Fetus: distress or demise

25
Q

What are features of vasa previa?

A

Fetal blood vessels running close to the Os.

  • Affects 1 in 5000 pregnancies.
  • Associated with succenturiate or bilobate placentae, and in IVF pregnancies.
  • Can bleed when membranes are ruptured (artificial or spontaneous) and may lead to fetal haemorrhage and death.

Presents as painless bleeding of moderate amount at ROM.

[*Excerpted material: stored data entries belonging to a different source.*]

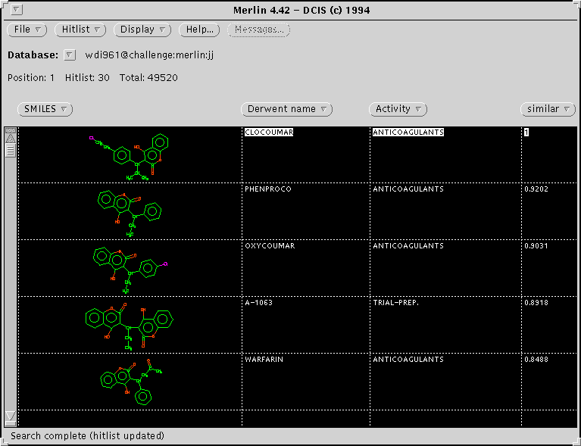Image resolution: width=581 pixels, height=446 pixels.
Task: Expand the Activity column dropdown
Action: 398,109
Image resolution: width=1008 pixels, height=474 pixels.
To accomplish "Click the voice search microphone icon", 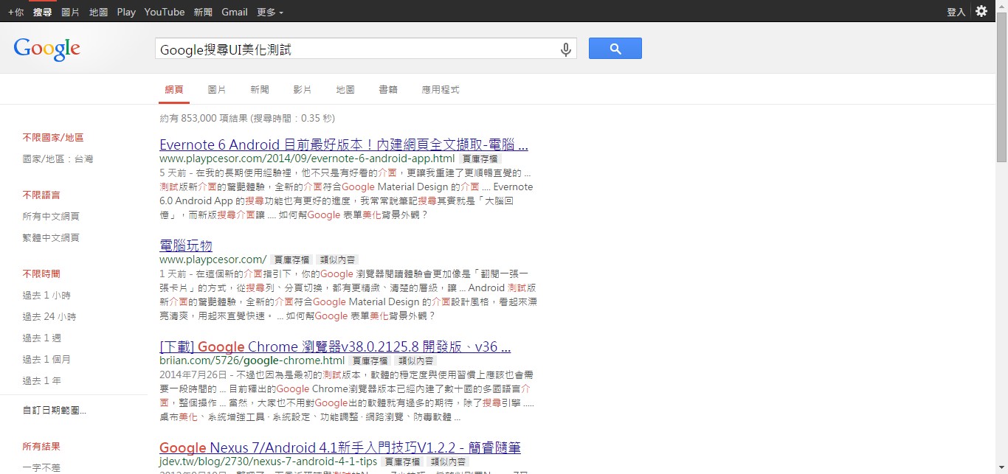I will point(565,48).
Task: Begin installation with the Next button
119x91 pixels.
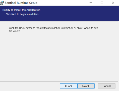Action: click(x=86, y=86)
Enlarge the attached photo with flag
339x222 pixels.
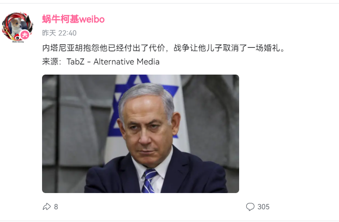point(141,134)
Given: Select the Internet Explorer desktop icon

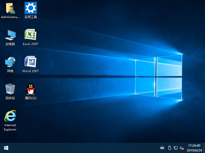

Can be detected on USS, but seldom are.

Caesarean section delivery for those detected.

26
Q

What are three risk factors for vasa previa?

A
  1. Succenturiate placentae
  2. Bilobate placentae
  3. IVF pregnancies
27
Q

When does bleeding in vasa previa occur?

A

Vasa previa bleeding occurs when the mothers membrane’s rupture (artificial or spontaneous)

  • risk of fetal haemorrhage or death
28
Q

What type of delivery is reccomended for vasa previa?

A

c-section for those cases detected

29
Q

What are features of uterine rupture?

A
  • A rare occurance in women with a scarred or abnormal uterus. Associations: previous cervical surgery, obstructed labour, high forceps delivery.
  • Typically intra-abdominal blood loss.
  • Usually occurs in labour; sudden loss of contractions, maternal shock, fetal distress. Vaginal bleeding is variable.
  • Need laparotomy, 85% will require hysterectomy.
30
Q

What are risk factors for uterine rupture?

A

Anything that causes scarring or an abnormal uterus

  • previous c-section
  • obstructed labour
  • high forceps delivery
31
Q

What is the classical presentation of uterine rupture?

A

During labour:

  • sudden loss of contractions
  • maternal shock
  • fetal distress
  • variable vaginal bleeding
32
Q

What is the treatment of vaginal hysterectomy?

A

Laparotomy: 85% will require hysterectomy

33
Q

What are some undetermined and gynaecological causes of antepartum haemorrhage?

A
  • Many cases of APH will have no identifiable cause.
    • Many of these cases are likely to be minor, non-consequential abruptions and they should be managed as such
  • Gynaecological Causes e.g. cervical carcinoma. History and assessment important.
34
Q

What is an important gyanecological cause of antepartum haemorhage?

A

Cervical carcinoma.

  • History and assessment are both important.